India’s Reform Push Is Real — But Confidence Is Fragile
Bhalla’s warning cuts through the cheerleading: India still needs faster reform, but the latest FDI data shows the bigger issue is confidence, not collapse.
India’s economic debate is being pulled in two directions. In his Indian Express column, Surjit Bhalla argues that the government needs to speed up reform and stop leaning on upbeat slogans, especially on growth and investment. His core claim is political: a comfortable ruling coalition can afford to delay hard choices, even when private investment stays weak and foreign capital looks elsewhere (
The Indian Express). That is the leverage point. The government controls the reform tempo; investors decide whether India’s rules are worth the risk.
The real fight is over investor confidence
Bhalla’s argument resonates because the investment climate is now the central policy battleground. He says India’s 2015 bilateral investment treaty rewrite made the country less attractive to foreign investors and that the government’s own political dominance has reduced the urgency to fix it (
The Indian Express;
India Today). That framing is useful, but it is not the whole picture. The latest data cited by The Hindu shows gross FDI crossing $88 billion in April-February FY26 and potentially reaching $90 billion for the full year, while February net FDI turned positive after six negative months (
The Hindu;
The Hindu).
That matters. It means India is not seeing an investor walkout; it is seeing volatile flows, higher repatriation, and a market that still needs clearer rules. The difference is important for policy: a collapse would call for crisis management, while volatility calls for credibility.
New Delhi is trying to fix the signaling problem
The government clearly knows this. In early May, the commerce ministry issued an updated SOP setting a 12-week cap for processing FDI applications, while also tightening scrutiny for sensitive sectors and investments from particular countries (
The Hindu). That is the kind of administrative reform investors actually notice: predictable timelines, fewer surprises, and a more legible approval process.
At the same time, the 2026 Economic Survey has pushed an explicitly pro-investor line, urging India to learn from Southeast Asian models that combine faster clearances, industrial policy, and stronger supply-chain positioning (
The Straits Times). That is the real policy consensus emerging in Delhi: keep public capital flowing, but make private capital less nervous.

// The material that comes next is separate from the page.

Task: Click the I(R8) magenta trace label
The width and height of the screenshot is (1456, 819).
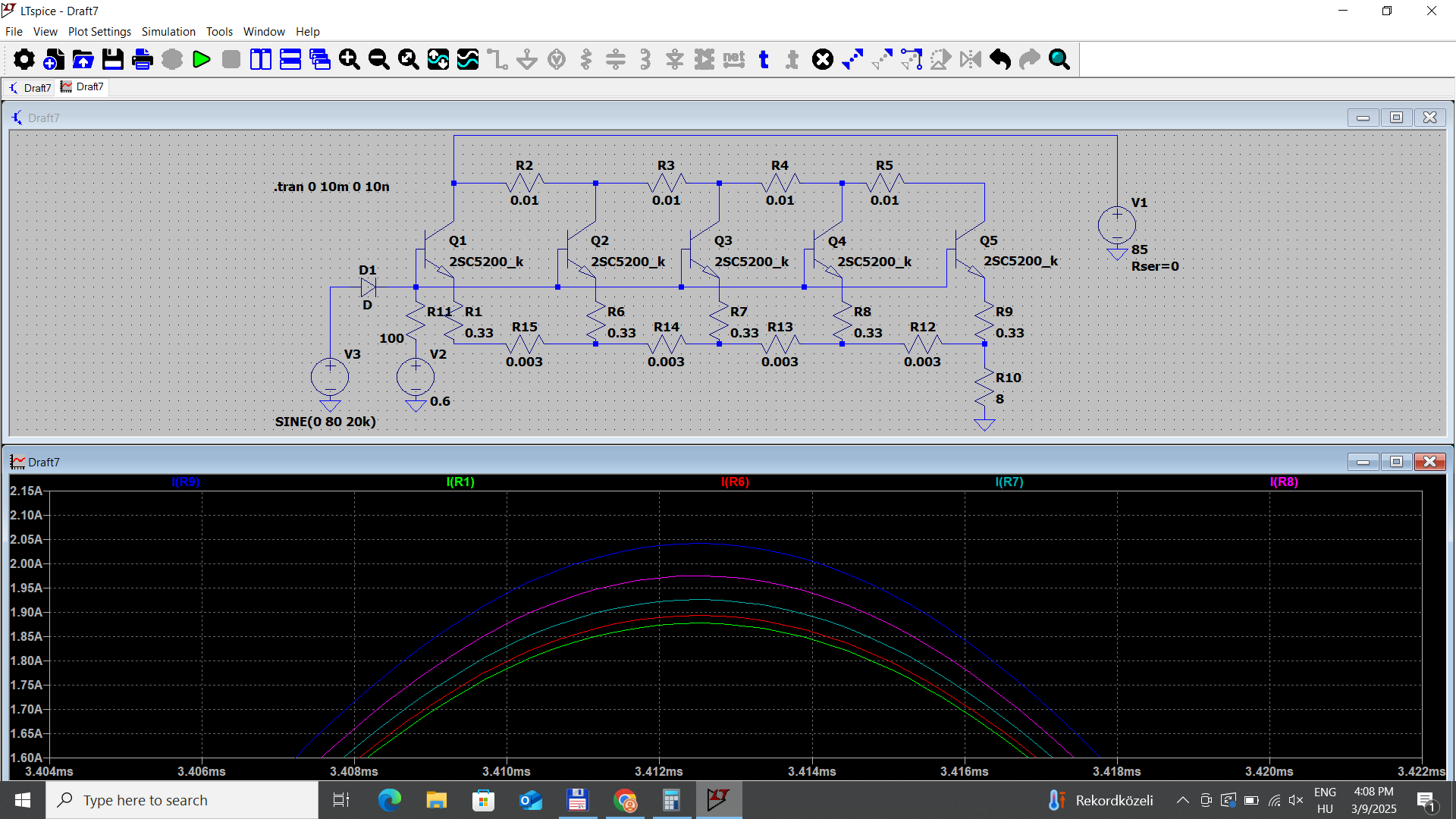Action: 1284,482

For readers following this through
India and
Global Politics, the key point is that reform is now being judged less by intent than by execution. India can still attract capital on scale, but it is no longer enough to claim momentum; it has to prove that rules will not shift midstream.
What to watch next
The next test is whether Delhi moves beyond procedural fixes and into politically harder reforms: land, labor flexibility, tax certainty, and treaty architecture. Watch the June policy calendar and the next FDI readout. If gross inflows stay strong while net FDI remains choppy, the government will have to decide whether it wants headline comfort or a deeper investment reset. Bhalla’s argument is that delay is now the main risk. The data says the same, just more politely.